81. Finally on this aspect, the Claimant, or rather the Claimant's solicitors, have made, in this context, complaints of a more general nature about the Defendant's approach to pathway plans for unaccompanied asylum-seeking children.  In my judgment this is not the appropriate forum to consider such matters.

Relief
82. Accordingly, in the light of my conclusion at paragraph 72 above, the Claimant has established grounds for judicial review of the Decision.  The Defendant suggests that I should not grant relief, since the Defendant will undoubtedly reach the same conclusion again.  In my judgment, that is not a reason for withholding relief.  As in C (at §36), I have found that the Decision here was flawed, and I consider that the Claimant is entitled to a decision from the Defendant taken on a proper basis.  Accordingly I quash the Decision. 

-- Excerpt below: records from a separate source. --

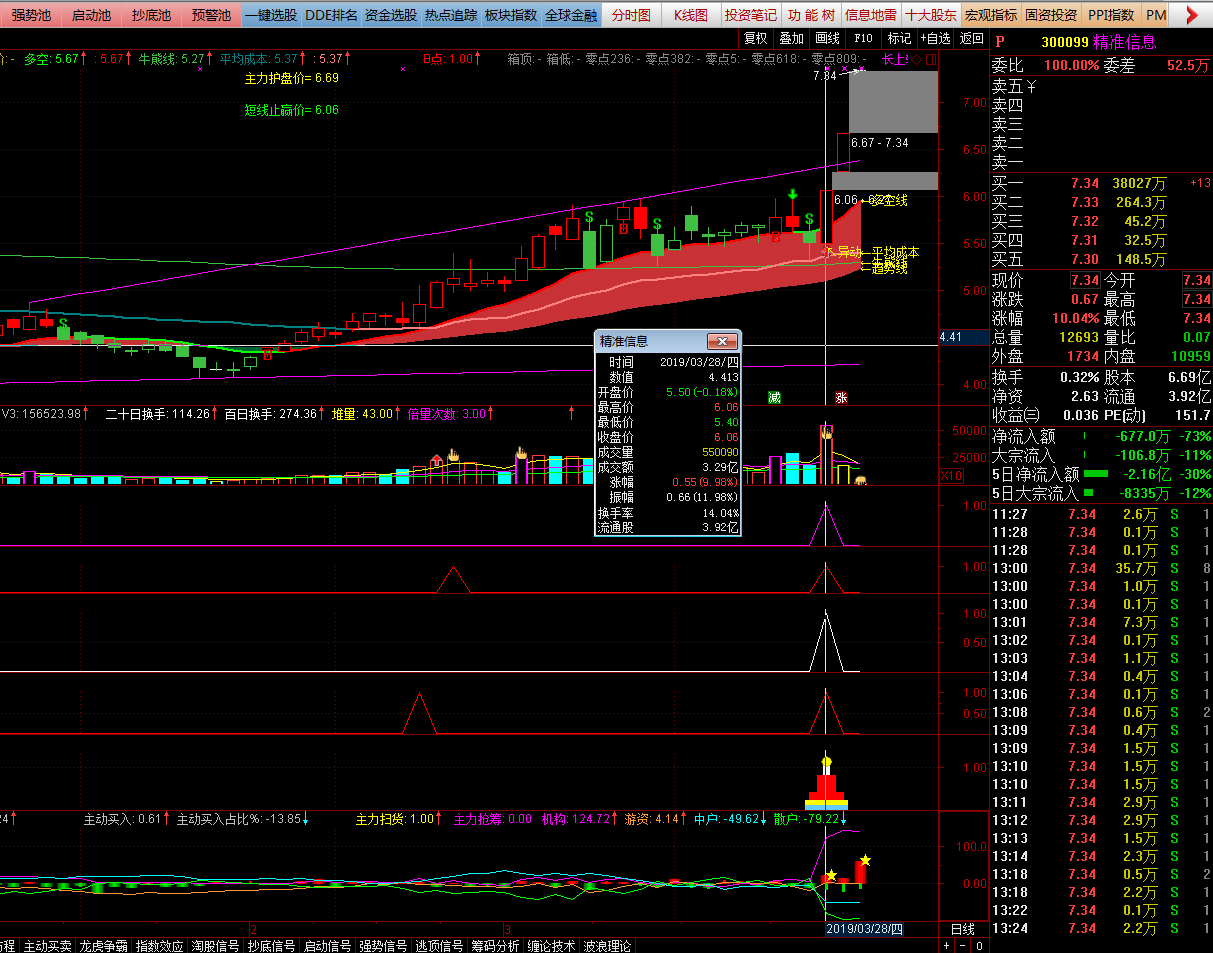Open the 日线 period selector
The width and height of the screenshot is (1213, 953).
[962, 929]
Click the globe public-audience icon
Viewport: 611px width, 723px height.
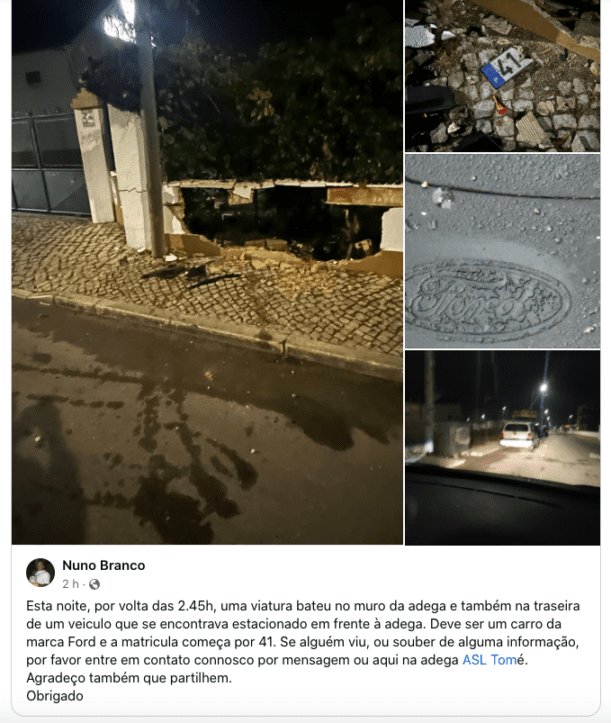pyautogui.click(x=94, y=584)
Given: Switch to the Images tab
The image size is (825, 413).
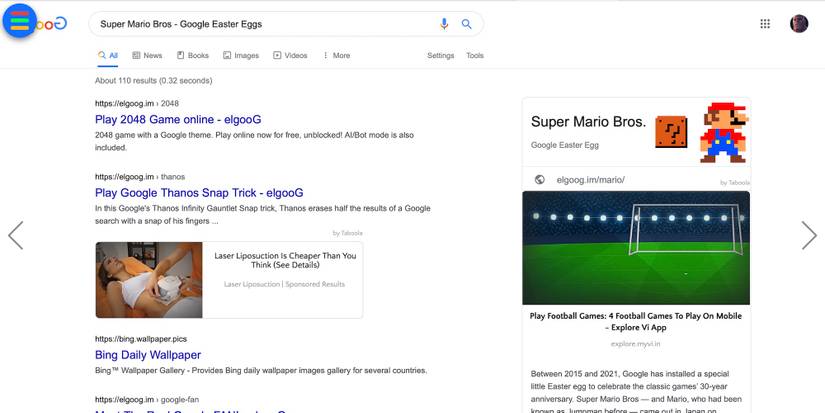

83. As to how the matter now proceeds, that ultimately is a matter for the Defendant itself.  No doubt the Defendant will have well in mind the errors of approach identified in this judgment. As to the nature of the next steps, as indicated in paragraph 22 above, the Decision did constitute a full merits review of the March Assessment (rather than a preliminary decision as to whether there was sufficient material to warrant such a full merits review).  In any event, the distinction is more illusory than real. Were the Decision to be viewed only as a preliminary decision, there was clearly in my judgment more than sufficient material to warrant such a full merits review. 

Consequential Matters
84. At the close of the hearing and with the agreement of the parties, I indicated that this written judgment would be handed down and that submissions as to costs and any other issues consequential upon the judgment could be made in writing.   Whilst I do not rule out the possibility of an oral hearing (at my behest or on request from one or both parties) on these matters, I have no wish to cause the parties to incur, unnecessarily, further cost that such a hearing would entail.  Accordingly I direct that each party is to file submissions in writing on costs and any other matters arising to be received by the Court by 3 December 2008 at the latest. Each party is to be at liberty to apply in writing by 1 December 2008 to vary the time for written submissions and/or for an oral hearing on these consequential matters.  If a further oral hearing is necessary, this is to be fixed through the Administrative Court office.  Otherwise once these written submissions are received, I will give a further decision on these matters and a final order will then be drawn up.

85. Finally I should add that I am grateful to both Mr. Broatch and Mr. Buttler for the assistance they have provided to the Court.